There’s no app for that, but in Chester, town officials are considering new regulations that would limit commercial use of residential properties abusing Airbnb-style rentals.
With the motivation for the new regs based on numerous complaints centered on a single property, however, the town is also considering whether new rules are a solution, or if it would be better to simply enforce the standards already on the books.
About 30 residents attended the April 12 Planning & Zoning Commission public hearing on a petition to amend zoning regulations for short-term, Airbnb-style rentals. The proposal would add short term rentals as a use that would require the property owner interested in short-term rentals to apply for a special exception and would define the short-term use and permit process. A full copy of the draft regulation is available on the town website chesterct.org.
From the statements of those who spoke at the meeting, it was clear that the house at 18 East Liberty Street, marketed online as Liberty Manor, is the source of most of the current concern. Common themes expressed centered on safety, preserving Chester’s small-town identity, and the reality of decreasing property values due to events taking place at the property.
Resident Karli Spinella presented a calendar highlighting the dates when Liberty Manor was rented out for commercial use such as weddings, filming of a movie, or large parties last year. She said it took up almost the entirety of the summer. Since there was no down-time between rentals of this property in the past, Spinella wants there to be regulations on how often and for what length of time the property can be rented out.
Resident Dave Fortin expressed concern with regulations that address the number vehicles allowed on a property, noting that he witnessed a party arriving with the proper number of vehicles to fit available parking, “except they’re all 16-passenger vans, so now you need to decide what constitutes a vehicle.”
Carol Reardon, an East Liberty Street resident who said she had fireworks from Liberty Manor hit her house, suggested following Hartford’s regulations for rental properties, which “requires that a property can only be used three times in a six-month period and...that a property cannot be rented for more than 21 cumulative days in six months.”
Reardon also believes the rental of Liberty Manor as a commercial property in a residential zone has destroyed the property value of her own home.
“It’s so discouraging to see what’s happening, my house is worth nothing.”
Resident Joel Severance, who serves as the town emergency management director, chairman of the Harbor Management Commission, and on the Board of Fire Commissioners, raised additional concerns about the use of the site.
He noted illegal fireworks, failure to maintain a fire lane, and increased traffic volume in the residential neighborhood, and also questioned the water quality impact from possible overuse of septic systems at the East Liberty property.

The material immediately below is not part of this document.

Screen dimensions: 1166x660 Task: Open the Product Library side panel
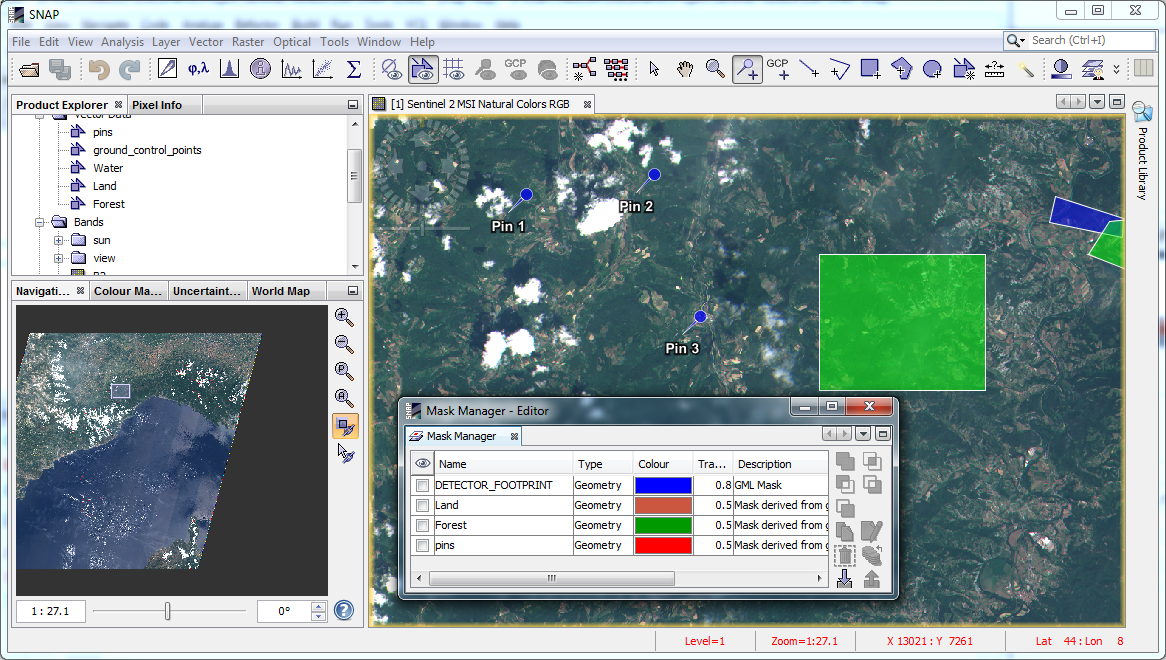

While this single property has created the uproar in Chester, the commission’s lawyer, Syliva Rutkowska, said the regulations would be crafted with the entire town in mind. She clarified that the regulations are “not specific to one particular property. They were generated by the commission in an attempt to resolve some ongoing concerns.”
Under the regulations, Rutkowska said the town’s zoning compliance officer for enforcing the rules, though she noted, “They have limited ability to enter the property.”

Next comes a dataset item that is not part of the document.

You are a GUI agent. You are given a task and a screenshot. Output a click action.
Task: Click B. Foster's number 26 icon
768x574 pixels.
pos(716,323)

Speakers had some ideas on how to improve the regulation. Regarding the regulation’s proposal to allow for a local manager 30 minutes or 15 miles from the site, Spinella thought the owner should be “onsite or tangential to the property...because otherwise it is left up to us [neighbors] every time there is a problem there we have to call somebody and that’s not our job.”
Resident Conor McKevitt suggested that a special event application be applied for every time the unit is rented out instead of being applied for once for the entire year as it is presented.
In the final few minutes of the hearing, the commission clarified that instead of creating new regulations for renting residential properties, it is possible to not have any regulations for short-term at all.
With no short-term rental regulation, the Planning & Zoning Commission would instead cite the property owner with a zoning violation for renting out a residentially zoned property as a commercial, not residential, use.
The commission scheduled a special meeting on Monday, April 30 at 7:30 p.m. at Town Hall to further discuss the amendments. Any comments or suggestions can be submitted in writing to the zoning compliance officer at zoningofficial@chesterct.org.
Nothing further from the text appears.